| Bagian Dokumen |
================

Senin, 27 Maret 2017

Menabur Arang di Jalan Tanpa Nama (2)





Tulisan sebelumnya lihat di sini 
.
Tahun 1998 adalah tahun-tahun yang terasa campur aduk. Di satu sisi ada semangat dan optimisme ketika penguasa otoriter Soeharto menyatakan pengunduran dirinya setelah mengalami tekanan demonstrasi yang luar biasa. Elit-elit politik oposisi Soeharto ditayangkan sebuah stasiun televisi tengah berjingkrak-jingkrak dan saling memeluk ketika Soeharto membacakan surat pernyataan pengunduran diri. Ratusan mahasiswa yang menduduki gedung parlemen ditayangkan di semua saluran televisi.

Di sisi lain, ada penjarahan, pembunuhan, pemerkosaan, konflik rasialis, dalam peristiwa itu. Kisah korban-korbannya akan menjadi wajah muram dari runtuhnya rezim oligarki yang militeristik tersebut.

Akan terlalu banyak yang harus diungkapkan bila mengingat reformasi dari setiap seginya. Namun bagi sebagian kecil orang - terutama sekelompok pelajar yang pertama kalinya berdemonstrasi pada tahun 2003 di Bandung itu - reformasi seperti membuka cakrawala lain mengenai perlawanan dan kemungkinan-kemungkinan yang bisa menggelinding semakin besar karenanya.

Bagi sekelompok remaja yang baru meraba-raba dunia, reformasi menyuguhkan pompaan adrenalin: turun ke jalan, bentrok dengan aparat, menduduki lembaga pemerintahan. Gambaran itu begitu menggairahkan para pelajar yang siap untuk menyerap apa saja yang ditawarkan oleh dunia yang tengah bergejolak.

Tahun-tahun dimana hawa reformasi masih terasa, para pelajar itu seolah-olah menghadapi sebuah limpahan informasi-informasi alternatif mengenai pemberontakan. Informasi-informasi yang sebelumnya tidak pernah teraba. Pertama-tama limpahan informasi itu dirasa aneh dan menyimpang. Tapi ketertarikan, antusiasme atas semangat perlawanan dan penyimpangan itu mengalahkan antipati yang seharusnya muncul dari persepsi keanehan dan penyimpangan. Hanya ada sensasi takjub ketika pertama kali membaca Tan Malaka, Pramoedya Ananta Toer, dan pamflet-pamflet yang beredar dari tangan ke tangan berisi kabar mengorganisir perlawanan.

Ide-ide perlawanan saat itu memang tersebar di berbagai ruang, media dan akhirnya berimbas kepada gaya hidup. Seorang pelajar di antaranya  menyenangi musik punk rock. Di sana ada beberapa band punk lokal yang berteriak "lawan otoritas!" dalam lagu-lagunya. Ada juga di antara pelajar itu yang berkenalan dengan fanzine, sebuah medium komunikasi yang tercetak melalui kertas berukuran kuarto.  Fanzine-fanzine itu biasanya disimpan di distro-distro dalam bentuk fotokopian. Saat itu yang namanya distro masih kental dengan semangat punk, tidak sekadar toko fashion seperti yang sekarang dipahami banyak orang.

================

| Bagian Data |
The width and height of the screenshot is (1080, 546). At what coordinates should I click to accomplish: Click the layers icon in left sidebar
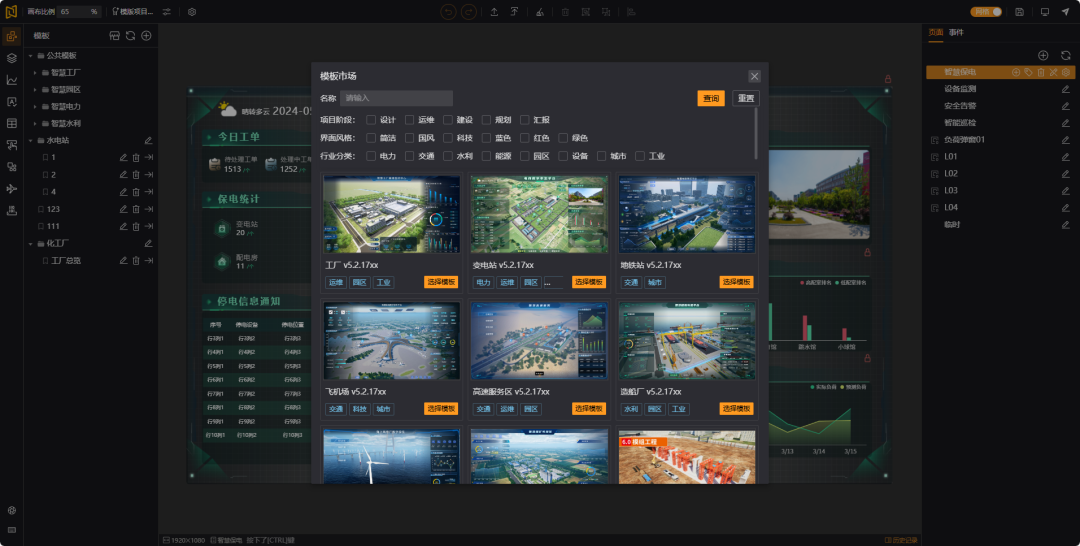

================

| Latihan Singkat 1 |
Salin kata demi kata bagian tulisan tentang reformasi 1998 dari "Senin, 27 Maret" sampai "semua saluran televisi.".
| Latihan Singkat 2 |
Menurut tulisan tentang reformasi 1998, di kota mana sekelompok pelajar itu pertama kali berdemonstrasi pada tahun 2003?
| Latihan Singkat 3 |
Teruskan tulisan tentang reformasi 1998 mulai setelah kalimat terakhirnya.

| Hasil Latihan 1 |
Senin, 27 Maret 2017

Menabur Arang di Jalan Tanpa Nama (2)





Tulisan sebelumnya lihat di sini 
.
Tahun 1998 adalah tahun-tahun yang terasa campur aduk. Di satu sisi ada semangat dan optimisme ketika penguasa otoriter Soeharto menyatakan pengunduran dirinya setelah mengalami tekanan demonstrasi yang luar biasa. Elit-elit politik oposisi Soeharto ditayangkan sebuah stasiun televisi tengah berjingkrak-jingkrak dan saling memeluk ketika Soeharto membacakan surat pernyataan pengunduran diri. Ratusan mahasiswa yang menduduki gedung parlemen ditayangkan di semua saluran televisi.

| Hasil Latihan 2 |
Di Bandung.

| Hasil Latihan 3 |
Penulis fanzine menceritakan banyak hal seputar perlawanan di dalam setiap edisinya yang terbit tidak berkala alias sewenang-wenang itu. Cerita biasanya tentang menantang otoritas dengan turun ke jalan atau mengorganisir kelompok perlawanan. Keseluruhan fanzine telah menjadi medium penyebar ide perlawanan terhadap tatanan dominan di benak para pemuda itu. Didalamnya terdapat nilai-nilai alternatif yang mengenalkan cara menjalani kehidupan di luar arus utama: etos straight edge, anarkisme, anarkosindikalis, marxisme, DIY, anti-homophobic, feminisme, squating, agnostik.

Tidak kalah pentingnya adalah ketika penulis fanzine memberikan pengenalan-pengenalan terhadap tokoh-tokoh atau kelompok-kelompok perlawanan: Guy Debord, Komune Paris 1871, CrimethInc, Karl Marx, Michel Foucoult, Zapatista, Subcomandante Marcos, Bakunin, Nietzche, Antonio Gramsci, Ema Goldman, Wiji Thukul.

Kemudian ada juga resensi-resensi kelompok musik yang tidak sekadar bermusik. Namun juga melakukan perlawanan, baik dalam komposisi musiknya, maupun dalam kesehariannya. Band-band luar biasa seperti Refused, Seein' Red, Chumbawamba, Propagandhi, Zack de la Rocha, menjadi perbendaharaan baru di cakrawala si pelajar.

Apa yang sebelumnya asing dan aneh sehingga menjadi tabu, saat itu tengah dilucuti hingga telanjang.

Tahun-tahun penuh sensasi dan suka cita telah menabur benih-benih aktivisme dalam diri si pelajar. Setelah mengalami momen-momen pergulatan dan perenungan, keputusan bergabung dengan Front Pembebasan Pelajar telah menjadi semaian awalnya dan terus bergulir sampai turun ke jalan. Mengambil momentum Hari Pendidikan Nasional, si pelajar memutuskan bergabung bersama-sama anggota organisasi melakukan aksi unjuk rasa di jalanan. Mereka mendatangi sekolah-sekolah dengan harapan mengajak para pelajar di sana untuk bersama-sama turun ke jalan.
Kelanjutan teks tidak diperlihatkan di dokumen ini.